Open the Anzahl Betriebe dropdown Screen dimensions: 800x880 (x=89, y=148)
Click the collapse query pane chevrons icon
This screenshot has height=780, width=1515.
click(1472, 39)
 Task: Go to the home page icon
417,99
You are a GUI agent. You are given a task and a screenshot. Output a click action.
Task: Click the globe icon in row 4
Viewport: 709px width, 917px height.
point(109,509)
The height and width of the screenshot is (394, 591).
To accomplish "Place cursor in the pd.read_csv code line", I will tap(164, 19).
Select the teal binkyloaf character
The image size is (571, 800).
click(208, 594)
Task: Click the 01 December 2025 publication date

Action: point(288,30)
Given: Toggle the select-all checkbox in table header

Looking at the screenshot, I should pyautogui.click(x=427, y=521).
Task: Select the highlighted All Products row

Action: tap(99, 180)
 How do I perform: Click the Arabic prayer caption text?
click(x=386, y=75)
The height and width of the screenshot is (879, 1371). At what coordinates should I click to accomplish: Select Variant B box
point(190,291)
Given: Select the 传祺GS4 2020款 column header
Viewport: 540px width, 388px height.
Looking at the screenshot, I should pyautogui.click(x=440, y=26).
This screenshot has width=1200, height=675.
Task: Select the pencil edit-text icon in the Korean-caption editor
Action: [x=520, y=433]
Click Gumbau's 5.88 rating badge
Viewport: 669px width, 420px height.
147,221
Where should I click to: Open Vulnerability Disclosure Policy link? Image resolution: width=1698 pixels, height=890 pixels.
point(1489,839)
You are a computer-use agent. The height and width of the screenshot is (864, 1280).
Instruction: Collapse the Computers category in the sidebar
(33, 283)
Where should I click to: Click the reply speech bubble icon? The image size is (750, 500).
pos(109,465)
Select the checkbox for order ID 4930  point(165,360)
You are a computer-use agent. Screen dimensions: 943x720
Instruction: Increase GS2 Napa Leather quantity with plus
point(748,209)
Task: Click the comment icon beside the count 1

++++++++++

**TASK STATEMENT**
Each record needs to be duplicated exactly as given.

**EXPECTED ANSWER**
Open the Anzahl Betriebe dropdown Screen dimensions: 800x880 (x=89, y=148)
Click the collapse query pane chevrons icon
This screenshot has height=780, width=1515.
click(1472, 39)
 Task: Go to the home page icon
417,99
You are a GUI agent. You are given a task and a screenshot. Output a click action.
Task: Click the globe icon in row 4
Viewport: 709px width, 917px height.
point(109,509)
The height and width of the screenshot is (394, 591).
To accomplish "Place cursor in the pd.read_csv code line", I will tap(164, 19).
Select the teal binkyloaf character
The image size is (571, 800).
click(208, 594)
Task: Click the 01 December 2025 publication date

Action: point(288,30)
Given: Toggle the select-all checkbox in table header

Looking at the screenshot, I should pyautogui.click(x=427, y=521).
Task: Select the highlighted All Products row

Action: tap(99, 180)
 How do I perform: Click the Arabic prayer caption text?
click(x=386, y=75)
The height and width of the screenshot is (879, 1371). At what coordinates should I click to accomplish: Select Variant B box
point(190,291)
Given: Select the 传祺GS4 2020款 column header
Viewport: 540px width, 388px height.
Looking at the screenshot, I should pyautogui.click(x=440, y=26).
This screenshot has width=1200, height=675.
Task: Select the pencil edit-text icon in the Korean-caption editor
Action: [x=520, y=433]
Click Gumbau's 5.88 rating badge
Viewport: 669px width, 420px height.
147,221
Where should I click to: Open Vulnerability Disclosure Policy link? Image resolution: width=1698 pixels, height=890 pixels.
point(1489,839)
You are a computer-use agent. The height and width of the screenshot is (864, 1280).
Instruction: Collapse the Computers category in the sidebar
(33, 283)
Where should I click to: Click the reply speech bubble icon? The image size is (750, 500).
pos(109,465)
Select the checkbox for order ID 4930  point(165,360)
You are a computer-use agent. Screen dimensions: 943x720
Instruction: Increase GS2 Napa Leather quantity with plus
point(748,209)
Task: Click the comment icon beside the count 1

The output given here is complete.